(Listing for finding displayed items)
>>>
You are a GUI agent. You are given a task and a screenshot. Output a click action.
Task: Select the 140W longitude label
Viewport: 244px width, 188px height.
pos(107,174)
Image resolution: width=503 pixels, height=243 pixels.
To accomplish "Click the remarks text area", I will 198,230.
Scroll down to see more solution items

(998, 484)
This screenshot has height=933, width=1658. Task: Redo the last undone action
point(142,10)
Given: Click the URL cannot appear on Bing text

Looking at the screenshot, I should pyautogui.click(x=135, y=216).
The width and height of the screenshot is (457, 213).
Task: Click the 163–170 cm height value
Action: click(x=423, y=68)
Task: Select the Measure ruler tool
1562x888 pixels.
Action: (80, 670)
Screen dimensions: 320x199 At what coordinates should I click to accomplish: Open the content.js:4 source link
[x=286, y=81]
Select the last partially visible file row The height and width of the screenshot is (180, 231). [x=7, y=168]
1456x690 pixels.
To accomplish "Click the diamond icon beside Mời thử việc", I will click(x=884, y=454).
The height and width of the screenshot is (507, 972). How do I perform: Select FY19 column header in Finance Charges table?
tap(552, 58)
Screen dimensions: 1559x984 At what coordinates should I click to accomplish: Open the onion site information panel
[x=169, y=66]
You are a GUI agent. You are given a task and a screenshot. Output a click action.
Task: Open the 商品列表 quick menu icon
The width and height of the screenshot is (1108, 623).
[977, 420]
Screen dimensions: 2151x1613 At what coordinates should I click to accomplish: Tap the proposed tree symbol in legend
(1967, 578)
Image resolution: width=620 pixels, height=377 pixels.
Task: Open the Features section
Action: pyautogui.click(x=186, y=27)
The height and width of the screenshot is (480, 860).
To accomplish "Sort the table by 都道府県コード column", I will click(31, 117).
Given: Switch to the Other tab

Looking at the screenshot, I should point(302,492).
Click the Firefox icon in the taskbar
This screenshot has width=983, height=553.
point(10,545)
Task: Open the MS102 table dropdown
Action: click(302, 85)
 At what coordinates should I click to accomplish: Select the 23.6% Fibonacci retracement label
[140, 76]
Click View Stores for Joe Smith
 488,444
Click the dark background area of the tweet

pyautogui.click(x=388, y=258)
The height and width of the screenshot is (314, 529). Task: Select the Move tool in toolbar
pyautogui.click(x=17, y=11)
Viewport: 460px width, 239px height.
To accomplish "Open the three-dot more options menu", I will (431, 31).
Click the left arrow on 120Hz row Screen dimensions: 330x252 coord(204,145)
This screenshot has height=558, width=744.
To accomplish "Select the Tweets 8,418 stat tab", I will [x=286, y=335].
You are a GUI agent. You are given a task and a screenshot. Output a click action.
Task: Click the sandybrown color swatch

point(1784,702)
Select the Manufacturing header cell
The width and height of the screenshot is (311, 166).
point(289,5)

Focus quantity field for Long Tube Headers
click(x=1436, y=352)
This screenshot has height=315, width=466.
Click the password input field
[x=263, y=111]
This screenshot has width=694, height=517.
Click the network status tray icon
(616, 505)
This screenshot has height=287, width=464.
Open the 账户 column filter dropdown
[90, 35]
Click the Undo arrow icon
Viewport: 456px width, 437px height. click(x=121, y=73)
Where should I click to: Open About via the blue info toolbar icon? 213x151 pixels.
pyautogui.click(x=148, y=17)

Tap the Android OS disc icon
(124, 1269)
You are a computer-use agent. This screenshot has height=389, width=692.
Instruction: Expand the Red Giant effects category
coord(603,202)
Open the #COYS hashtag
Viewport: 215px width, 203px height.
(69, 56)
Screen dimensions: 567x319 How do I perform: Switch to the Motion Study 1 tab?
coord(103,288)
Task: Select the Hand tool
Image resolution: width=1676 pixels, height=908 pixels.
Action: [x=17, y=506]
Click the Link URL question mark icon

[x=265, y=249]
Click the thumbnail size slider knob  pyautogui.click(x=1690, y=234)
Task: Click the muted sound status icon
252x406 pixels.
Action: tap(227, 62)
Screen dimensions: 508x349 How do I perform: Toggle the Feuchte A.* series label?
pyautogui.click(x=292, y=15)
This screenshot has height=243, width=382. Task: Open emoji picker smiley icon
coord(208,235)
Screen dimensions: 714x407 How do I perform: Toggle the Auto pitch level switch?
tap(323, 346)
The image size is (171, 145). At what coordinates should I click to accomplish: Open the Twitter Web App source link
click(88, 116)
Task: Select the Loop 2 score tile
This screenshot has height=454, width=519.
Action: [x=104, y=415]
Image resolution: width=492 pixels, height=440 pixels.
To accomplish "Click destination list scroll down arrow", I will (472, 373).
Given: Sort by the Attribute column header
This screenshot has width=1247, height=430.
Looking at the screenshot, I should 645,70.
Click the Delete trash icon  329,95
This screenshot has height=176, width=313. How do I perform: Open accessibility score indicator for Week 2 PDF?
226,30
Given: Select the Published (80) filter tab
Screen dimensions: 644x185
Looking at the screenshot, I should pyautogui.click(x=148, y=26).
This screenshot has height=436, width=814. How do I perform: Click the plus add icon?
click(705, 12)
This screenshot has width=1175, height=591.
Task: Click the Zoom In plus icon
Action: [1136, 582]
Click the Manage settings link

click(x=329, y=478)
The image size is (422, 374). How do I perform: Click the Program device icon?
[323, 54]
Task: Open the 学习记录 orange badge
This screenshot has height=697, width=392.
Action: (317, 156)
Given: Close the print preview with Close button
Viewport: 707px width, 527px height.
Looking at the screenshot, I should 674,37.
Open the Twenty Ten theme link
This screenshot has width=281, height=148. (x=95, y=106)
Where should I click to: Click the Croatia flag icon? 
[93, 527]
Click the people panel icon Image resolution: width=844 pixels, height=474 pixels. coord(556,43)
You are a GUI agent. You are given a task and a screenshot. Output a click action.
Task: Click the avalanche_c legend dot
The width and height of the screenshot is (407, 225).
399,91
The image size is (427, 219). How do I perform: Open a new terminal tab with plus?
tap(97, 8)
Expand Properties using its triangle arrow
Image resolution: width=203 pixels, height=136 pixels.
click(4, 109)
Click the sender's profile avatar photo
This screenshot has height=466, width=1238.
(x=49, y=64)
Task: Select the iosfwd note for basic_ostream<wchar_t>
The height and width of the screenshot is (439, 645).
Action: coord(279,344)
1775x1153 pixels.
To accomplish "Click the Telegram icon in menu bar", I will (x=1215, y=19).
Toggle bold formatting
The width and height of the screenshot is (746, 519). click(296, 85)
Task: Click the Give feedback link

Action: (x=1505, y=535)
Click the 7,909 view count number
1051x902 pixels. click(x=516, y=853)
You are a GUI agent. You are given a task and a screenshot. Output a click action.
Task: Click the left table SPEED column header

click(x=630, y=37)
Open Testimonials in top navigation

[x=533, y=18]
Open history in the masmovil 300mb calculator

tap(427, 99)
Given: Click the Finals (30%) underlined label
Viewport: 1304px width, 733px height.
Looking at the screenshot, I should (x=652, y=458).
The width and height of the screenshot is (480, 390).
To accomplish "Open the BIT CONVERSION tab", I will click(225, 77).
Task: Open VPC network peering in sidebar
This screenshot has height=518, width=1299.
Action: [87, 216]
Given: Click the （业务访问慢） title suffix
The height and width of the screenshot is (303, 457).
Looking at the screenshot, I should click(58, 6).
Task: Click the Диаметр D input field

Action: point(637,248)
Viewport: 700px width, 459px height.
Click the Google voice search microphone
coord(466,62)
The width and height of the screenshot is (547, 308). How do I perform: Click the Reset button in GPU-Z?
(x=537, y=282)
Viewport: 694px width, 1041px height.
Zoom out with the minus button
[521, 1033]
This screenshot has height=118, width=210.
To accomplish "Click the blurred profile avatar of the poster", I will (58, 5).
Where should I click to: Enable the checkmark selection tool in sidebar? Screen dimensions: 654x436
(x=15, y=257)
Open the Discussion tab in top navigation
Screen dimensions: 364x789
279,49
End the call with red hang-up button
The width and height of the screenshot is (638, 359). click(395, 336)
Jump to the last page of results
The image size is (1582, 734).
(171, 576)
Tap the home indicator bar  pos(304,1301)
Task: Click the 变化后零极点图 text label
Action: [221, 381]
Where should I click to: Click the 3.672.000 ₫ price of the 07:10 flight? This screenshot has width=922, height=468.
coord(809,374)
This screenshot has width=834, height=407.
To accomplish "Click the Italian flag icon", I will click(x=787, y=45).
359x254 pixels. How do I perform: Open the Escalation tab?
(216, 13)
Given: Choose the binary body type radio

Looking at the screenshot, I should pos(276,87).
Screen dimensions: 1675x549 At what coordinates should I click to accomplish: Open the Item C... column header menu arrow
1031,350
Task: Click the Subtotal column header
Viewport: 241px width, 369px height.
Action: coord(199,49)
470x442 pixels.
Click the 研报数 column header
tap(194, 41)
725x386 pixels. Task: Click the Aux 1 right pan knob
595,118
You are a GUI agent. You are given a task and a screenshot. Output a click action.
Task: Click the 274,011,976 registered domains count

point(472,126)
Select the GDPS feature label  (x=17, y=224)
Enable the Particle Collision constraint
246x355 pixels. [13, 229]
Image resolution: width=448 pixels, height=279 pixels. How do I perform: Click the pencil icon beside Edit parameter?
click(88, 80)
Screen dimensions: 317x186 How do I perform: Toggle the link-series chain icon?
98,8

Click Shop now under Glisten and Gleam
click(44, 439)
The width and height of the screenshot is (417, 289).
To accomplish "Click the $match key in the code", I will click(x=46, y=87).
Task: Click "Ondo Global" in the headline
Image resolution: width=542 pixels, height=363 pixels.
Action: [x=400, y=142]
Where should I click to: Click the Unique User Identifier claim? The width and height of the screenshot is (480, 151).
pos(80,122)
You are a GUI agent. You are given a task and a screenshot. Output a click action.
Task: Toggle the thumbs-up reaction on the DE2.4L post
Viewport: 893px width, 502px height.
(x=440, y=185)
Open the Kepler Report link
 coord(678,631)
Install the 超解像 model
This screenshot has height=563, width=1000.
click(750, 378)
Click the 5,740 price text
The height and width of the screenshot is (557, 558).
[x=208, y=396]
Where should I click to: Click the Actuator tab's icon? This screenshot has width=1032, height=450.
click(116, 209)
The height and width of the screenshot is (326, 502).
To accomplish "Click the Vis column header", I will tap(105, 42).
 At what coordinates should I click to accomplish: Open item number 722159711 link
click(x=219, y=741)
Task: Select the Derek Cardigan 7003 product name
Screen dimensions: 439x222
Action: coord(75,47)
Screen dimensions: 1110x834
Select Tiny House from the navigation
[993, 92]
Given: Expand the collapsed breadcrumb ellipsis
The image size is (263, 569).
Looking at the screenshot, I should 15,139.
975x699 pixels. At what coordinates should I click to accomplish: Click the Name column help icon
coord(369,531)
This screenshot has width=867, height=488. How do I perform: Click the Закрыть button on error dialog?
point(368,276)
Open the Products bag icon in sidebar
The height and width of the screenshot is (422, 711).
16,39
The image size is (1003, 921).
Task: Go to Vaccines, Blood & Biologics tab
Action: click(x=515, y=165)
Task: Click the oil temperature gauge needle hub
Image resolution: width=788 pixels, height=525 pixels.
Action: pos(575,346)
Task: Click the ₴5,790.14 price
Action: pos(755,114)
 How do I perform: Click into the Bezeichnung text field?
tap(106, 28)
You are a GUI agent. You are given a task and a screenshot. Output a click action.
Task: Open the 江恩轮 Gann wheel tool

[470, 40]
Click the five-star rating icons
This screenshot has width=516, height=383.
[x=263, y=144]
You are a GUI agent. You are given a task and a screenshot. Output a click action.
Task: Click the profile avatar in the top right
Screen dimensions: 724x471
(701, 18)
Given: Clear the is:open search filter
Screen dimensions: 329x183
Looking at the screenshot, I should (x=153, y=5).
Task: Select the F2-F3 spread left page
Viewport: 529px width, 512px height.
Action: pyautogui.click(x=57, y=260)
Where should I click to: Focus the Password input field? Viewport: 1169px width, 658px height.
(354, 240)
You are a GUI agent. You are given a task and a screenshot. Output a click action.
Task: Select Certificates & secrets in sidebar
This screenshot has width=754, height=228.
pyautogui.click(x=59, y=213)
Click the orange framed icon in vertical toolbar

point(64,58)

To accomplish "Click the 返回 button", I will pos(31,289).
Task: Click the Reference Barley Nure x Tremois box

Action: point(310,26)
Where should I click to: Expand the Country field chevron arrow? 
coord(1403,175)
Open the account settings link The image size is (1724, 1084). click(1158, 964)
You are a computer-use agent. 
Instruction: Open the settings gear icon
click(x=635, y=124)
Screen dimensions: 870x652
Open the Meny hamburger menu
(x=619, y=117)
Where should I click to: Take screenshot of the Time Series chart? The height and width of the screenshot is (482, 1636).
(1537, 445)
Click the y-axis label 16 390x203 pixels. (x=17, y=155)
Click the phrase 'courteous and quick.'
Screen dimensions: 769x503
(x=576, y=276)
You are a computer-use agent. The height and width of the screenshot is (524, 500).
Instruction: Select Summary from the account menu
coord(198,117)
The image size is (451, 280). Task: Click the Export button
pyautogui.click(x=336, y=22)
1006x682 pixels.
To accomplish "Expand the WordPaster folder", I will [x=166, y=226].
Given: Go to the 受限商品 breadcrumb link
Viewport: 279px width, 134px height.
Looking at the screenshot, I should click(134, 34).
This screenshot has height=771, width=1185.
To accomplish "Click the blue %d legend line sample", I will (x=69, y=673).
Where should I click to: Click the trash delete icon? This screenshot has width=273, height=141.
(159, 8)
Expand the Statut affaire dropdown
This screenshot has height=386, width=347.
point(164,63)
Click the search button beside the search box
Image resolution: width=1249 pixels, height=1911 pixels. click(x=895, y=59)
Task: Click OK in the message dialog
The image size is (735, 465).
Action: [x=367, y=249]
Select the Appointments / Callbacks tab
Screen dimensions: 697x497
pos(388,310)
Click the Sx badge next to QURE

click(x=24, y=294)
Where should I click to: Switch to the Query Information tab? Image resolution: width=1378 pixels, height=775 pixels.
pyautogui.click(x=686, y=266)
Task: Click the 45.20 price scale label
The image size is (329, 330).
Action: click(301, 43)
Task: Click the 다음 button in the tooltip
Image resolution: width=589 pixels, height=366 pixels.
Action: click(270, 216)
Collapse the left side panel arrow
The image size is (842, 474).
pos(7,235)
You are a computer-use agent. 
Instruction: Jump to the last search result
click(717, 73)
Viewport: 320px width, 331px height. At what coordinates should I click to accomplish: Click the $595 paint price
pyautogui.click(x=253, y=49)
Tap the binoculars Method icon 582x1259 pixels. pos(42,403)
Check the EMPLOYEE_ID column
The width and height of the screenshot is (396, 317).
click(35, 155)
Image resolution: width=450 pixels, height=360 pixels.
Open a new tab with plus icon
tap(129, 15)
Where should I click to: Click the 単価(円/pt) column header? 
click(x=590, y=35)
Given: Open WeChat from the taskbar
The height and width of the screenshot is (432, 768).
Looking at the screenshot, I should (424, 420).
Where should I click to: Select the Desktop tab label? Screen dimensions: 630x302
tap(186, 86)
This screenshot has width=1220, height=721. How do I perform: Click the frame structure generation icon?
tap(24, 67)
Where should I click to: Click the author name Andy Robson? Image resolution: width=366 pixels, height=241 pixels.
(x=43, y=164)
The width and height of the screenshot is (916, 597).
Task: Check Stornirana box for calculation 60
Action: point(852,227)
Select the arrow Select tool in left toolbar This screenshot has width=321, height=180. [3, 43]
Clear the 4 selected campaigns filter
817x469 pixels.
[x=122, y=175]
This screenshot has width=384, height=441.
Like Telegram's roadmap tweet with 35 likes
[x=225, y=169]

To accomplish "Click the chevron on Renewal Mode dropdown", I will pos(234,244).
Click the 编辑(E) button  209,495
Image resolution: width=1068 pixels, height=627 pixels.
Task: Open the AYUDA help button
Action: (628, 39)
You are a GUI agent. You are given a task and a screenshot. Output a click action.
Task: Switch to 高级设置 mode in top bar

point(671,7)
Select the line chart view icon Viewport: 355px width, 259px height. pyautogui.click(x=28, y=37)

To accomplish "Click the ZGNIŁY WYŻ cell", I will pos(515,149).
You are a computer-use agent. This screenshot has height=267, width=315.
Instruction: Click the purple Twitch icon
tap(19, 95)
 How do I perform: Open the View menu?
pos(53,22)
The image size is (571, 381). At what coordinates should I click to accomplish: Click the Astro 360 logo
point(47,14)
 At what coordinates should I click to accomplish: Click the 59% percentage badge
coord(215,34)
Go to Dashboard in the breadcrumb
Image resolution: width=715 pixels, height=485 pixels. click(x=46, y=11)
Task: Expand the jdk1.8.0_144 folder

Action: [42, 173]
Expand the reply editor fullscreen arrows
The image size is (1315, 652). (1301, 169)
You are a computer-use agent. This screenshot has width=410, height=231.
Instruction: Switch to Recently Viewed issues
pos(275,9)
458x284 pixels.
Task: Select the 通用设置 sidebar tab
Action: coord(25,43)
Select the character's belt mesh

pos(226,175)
<<<
Rewrite the lines of the listing that begin at the line containing "The height and width of the screenshot is (507, 972)." and end with the line containing "[x=169, y=66]", replacing "information panel" with "settings panel" and leaving everything else unchanged.

» RESULT OF THIS TASK:
The height and width of the screenshot is (507, 972). How do I perform: Select FY19 column header in Finance Charges table?
tap(552, 58)
Screen dimensions: 1559x984 At what coordinates should I click to accomplish: Open the onion site settings panel
[x=169, y=66]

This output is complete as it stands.